Dr Lockwood, editor in chief, is Senior Vice President, USF Health, and Dean, Morsani College of Medicine, University of South Florida, Tampa. He can be reached at [email protected].
Back in 1997, when healthcare consumed 13.2% of the GDP, there were dire warnings about the unsustainable costs of Medicare. In response, Congress enacted the Balanced Budget Act, which contained a provision termed the Sustainable Growth Rate (SGR). The SGR formula was designed as a politically risk-free mechanism for legislators to limit Medicare spending.
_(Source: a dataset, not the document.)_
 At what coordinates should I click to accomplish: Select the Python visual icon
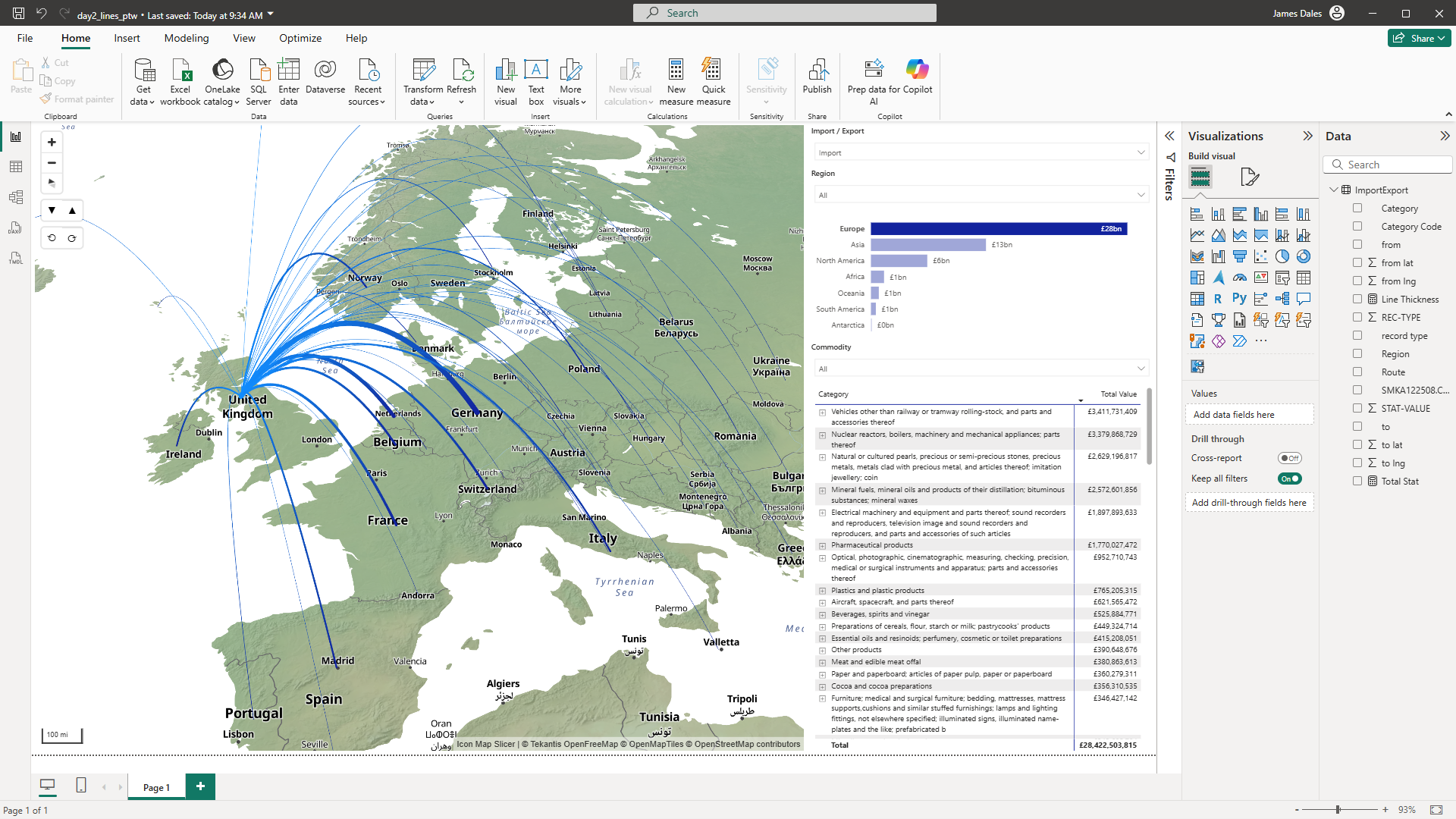coord(1239,299)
The idea was that if physician costs exceeded targets, an across-the-board reduction in Medicare payments to physicians would be automatically triggered unless actively overruled by Congress.
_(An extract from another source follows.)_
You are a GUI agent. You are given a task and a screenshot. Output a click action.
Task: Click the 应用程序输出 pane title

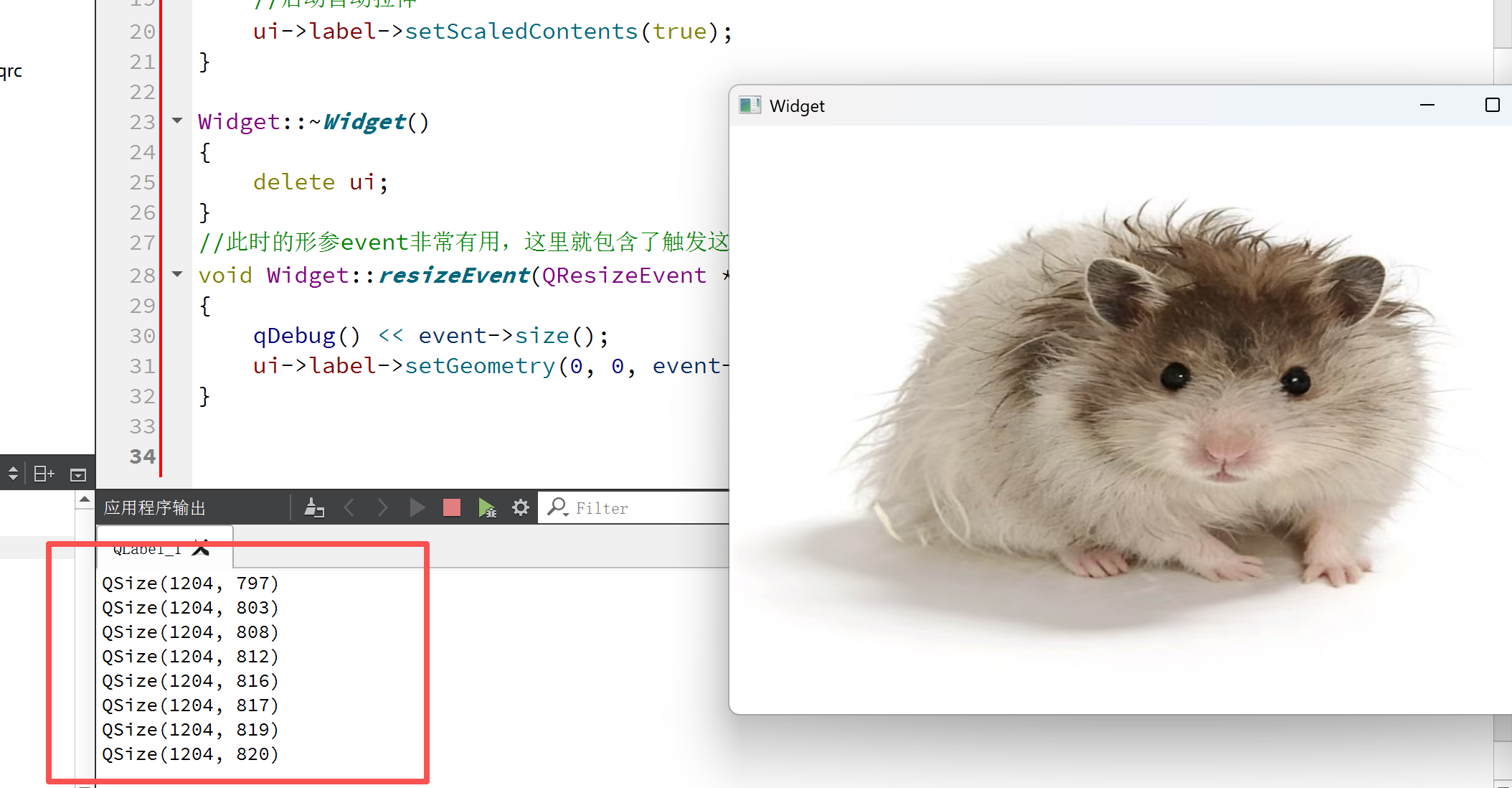click(155, 508)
Thus began an annual kabuki dance in which physicians were threatened with outlandish cumulative cuts in their Medicare payments—often over 20%, due to out-of-control costs. However, magically at the 11th hour, we were habitually “saved” and grateful to receive some de minumus increase. Worse, this exercise in futility did nothing to restrain healthcare costs. In 2014, US healthcare spending grew at 5.3%, totaling more than $3 trillion or $9523 per person and accounting for 17.5% of GDP.1 Well, the good news is that in April 2015, Congress repealed the SGR. The bad news is that it was replaced by a potentially more onerous and very complex piece of legislation: the Medicare Access and CHIP Reauthorization Act, or MACRA for short.